Таким образом человеческий произвол изгнал из научной логики божественную необходимость. Если я назову имена Зигварта, Маха, Оствальда, Пирсона, Мильо, Пуанкаре, Дюгема, Рюйссена, то специалисты из вас легко поймут, какое направление я имею в виду и сумеют присоединить сюда еще другие имена.

Несомые на гребне этой научной волны появляются затем Шиллер и Дьюи со своим прагматическим объяснением того, что повсюду означает «истина». «Истина», учат они, означает в наших мыслях (ideas) и убеждениях то же самое, что она значит в науке. Это слово означает только то, что мысли (составляющие сами лишь часть нашего опыта) становятся истинными ровно постольку, поскольку они помогают нам приходить в удовлетворительное отношение к другим частям нашего опыта, суммировать их и резюмировать с помощью логических сокращений вместо того, чтобы следовать за нескончаемой сменой отдельных явлений. Мысль, которая может, так сказать, везти нас на себе.

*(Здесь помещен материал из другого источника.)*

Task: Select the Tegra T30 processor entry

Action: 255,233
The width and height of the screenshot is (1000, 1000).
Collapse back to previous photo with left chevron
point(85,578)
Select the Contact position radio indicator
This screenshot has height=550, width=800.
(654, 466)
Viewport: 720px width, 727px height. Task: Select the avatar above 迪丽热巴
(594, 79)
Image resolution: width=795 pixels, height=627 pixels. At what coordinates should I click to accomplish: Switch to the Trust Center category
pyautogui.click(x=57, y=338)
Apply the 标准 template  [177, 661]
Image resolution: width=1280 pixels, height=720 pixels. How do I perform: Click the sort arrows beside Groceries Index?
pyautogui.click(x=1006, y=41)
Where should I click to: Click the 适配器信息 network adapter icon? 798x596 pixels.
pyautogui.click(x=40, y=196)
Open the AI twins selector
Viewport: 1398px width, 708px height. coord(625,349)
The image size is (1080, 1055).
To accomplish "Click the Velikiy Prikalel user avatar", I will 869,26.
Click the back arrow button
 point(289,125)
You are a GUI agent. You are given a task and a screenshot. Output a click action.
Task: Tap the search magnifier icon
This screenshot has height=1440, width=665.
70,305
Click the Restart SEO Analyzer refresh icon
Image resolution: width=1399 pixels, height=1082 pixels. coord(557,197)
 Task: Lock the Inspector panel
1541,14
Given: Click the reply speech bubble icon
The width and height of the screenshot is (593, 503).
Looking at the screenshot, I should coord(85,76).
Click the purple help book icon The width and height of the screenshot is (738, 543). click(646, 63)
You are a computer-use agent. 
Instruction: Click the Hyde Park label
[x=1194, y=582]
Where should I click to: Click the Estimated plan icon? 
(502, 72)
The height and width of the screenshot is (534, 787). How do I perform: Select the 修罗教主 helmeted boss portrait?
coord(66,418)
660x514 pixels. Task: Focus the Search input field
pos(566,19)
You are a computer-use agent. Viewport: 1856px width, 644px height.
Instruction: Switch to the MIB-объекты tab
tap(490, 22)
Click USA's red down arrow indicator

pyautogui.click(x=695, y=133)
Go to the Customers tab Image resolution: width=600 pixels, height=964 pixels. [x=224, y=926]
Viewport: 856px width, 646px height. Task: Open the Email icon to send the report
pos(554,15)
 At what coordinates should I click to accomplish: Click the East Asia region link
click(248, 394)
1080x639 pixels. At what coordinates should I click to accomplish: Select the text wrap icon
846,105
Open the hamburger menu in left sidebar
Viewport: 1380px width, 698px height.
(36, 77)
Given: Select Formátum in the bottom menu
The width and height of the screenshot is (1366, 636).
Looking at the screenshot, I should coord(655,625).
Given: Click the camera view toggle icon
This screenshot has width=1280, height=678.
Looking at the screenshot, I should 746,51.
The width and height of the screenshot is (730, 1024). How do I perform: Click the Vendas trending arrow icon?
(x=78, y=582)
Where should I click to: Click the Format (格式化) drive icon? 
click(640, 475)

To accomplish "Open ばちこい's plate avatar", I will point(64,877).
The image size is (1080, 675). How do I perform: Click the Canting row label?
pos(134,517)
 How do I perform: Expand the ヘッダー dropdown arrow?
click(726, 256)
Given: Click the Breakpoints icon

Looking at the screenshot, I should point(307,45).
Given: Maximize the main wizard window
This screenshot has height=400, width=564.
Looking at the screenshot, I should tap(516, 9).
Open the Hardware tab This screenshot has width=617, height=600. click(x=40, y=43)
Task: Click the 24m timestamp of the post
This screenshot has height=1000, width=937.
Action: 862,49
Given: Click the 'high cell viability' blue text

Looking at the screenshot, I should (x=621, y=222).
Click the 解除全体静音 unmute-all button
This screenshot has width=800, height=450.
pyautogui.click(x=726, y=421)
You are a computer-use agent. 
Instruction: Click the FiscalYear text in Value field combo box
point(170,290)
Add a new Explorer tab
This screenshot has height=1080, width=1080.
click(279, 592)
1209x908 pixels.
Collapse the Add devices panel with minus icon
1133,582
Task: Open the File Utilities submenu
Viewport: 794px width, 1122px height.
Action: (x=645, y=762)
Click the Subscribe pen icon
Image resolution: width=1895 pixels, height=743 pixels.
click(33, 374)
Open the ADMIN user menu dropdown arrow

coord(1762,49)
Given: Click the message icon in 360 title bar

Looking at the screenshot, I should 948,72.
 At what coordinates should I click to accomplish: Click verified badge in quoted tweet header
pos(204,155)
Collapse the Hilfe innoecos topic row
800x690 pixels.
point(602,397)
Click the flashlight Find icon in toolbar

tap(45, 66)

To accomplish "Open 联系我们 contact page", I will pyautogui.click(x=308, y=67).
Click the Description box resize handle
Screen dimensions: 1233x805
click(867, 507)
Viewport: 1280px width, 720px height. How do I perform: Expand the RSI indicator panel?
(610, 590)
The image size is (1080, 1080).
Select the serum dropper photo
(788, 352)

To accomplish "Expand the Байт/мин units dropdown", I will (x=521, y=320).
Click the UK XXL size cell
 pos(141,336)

Мысль, которая успешно ведет нас от какой-нибудь одной части опыта к любой другой, которая целесообразно связывает между собой вещи, работает надежно, упрощает, экономит труд — такая мысль истинна ровно постольку, поскольку она все делает. Она истинна, как орудие логической работы, инструментально. В этом заключается «инструментальная» точка зрения на истину, с таким успехом развиваемая в Чикаго (Дьюи), та точка зрения, что истина наших мыслей означает их способность «работать» на нас («work»), с таким блеском возвещенная в Оксфорде (Шиллером).

Дьюи, Шиллер и их сторонники дошли до этой общей теории истины, следуя просто примеру геологов, биологов и филологов. Решительный шаг в развитии и установлении этих наук был сделан плодотворной мыслью исходить из каких-нибудь простых, наблюдаемых в настоящее время в действии, процессов — как, например, денудация гор благодаря выветриванию, уклонение от родительского типа, изменение языка благодаря обогащению его новыми словами и новыми способами произношения — и затем обобщить их, применить их ко всем временам, получая таким образом огромные результаты от суммирования на протяжении многих веков мелких действий.

Тот доступный для наблюдения момент, который Дьюи и Шиллер выделили специально для своего обобщения, заключается в известном всем процессе, с помощью которого всякий отдельный человек приспосабливается к но был мнениям. Этот процесс повсюду и всегда один и тот же. У индивида имеется уже запас старых мнений, но случайно он наталкивается на новый опыт, вносящий в их среду элемент брожения. Например, кто-нибудь противоречит этим мнениям, или сам он в минуту размышления находит, что они противоречат друг другу, или же он узнает о фактах, с которыми они несогласимы, или в нем подымаются желания, которых они уже не могут удовлетворить. В результате, во всяком случае, получается внутренняя тревога, чуждая до сих пор духу индивида, тревога, от которой он пытается освободиться, изменяя свои прежние мнения. Он спасает из них столько, сколько только может, так как в вопросах верований и убеждений все мы крайне консервативны. Он пробует сперва изменить одно какое-нибудь мнение, потом другое (они ведь не одинаково поддаются изменению), пока, наконец, у него не блеснет какая-нибудь новая мысль, которую можно присоединить к старому запасу, произведя в нем минимальное нарушение, мысль, которая является как бы посредником между старым и новым опытом, весьма успешно и удачно соединяя их между собой.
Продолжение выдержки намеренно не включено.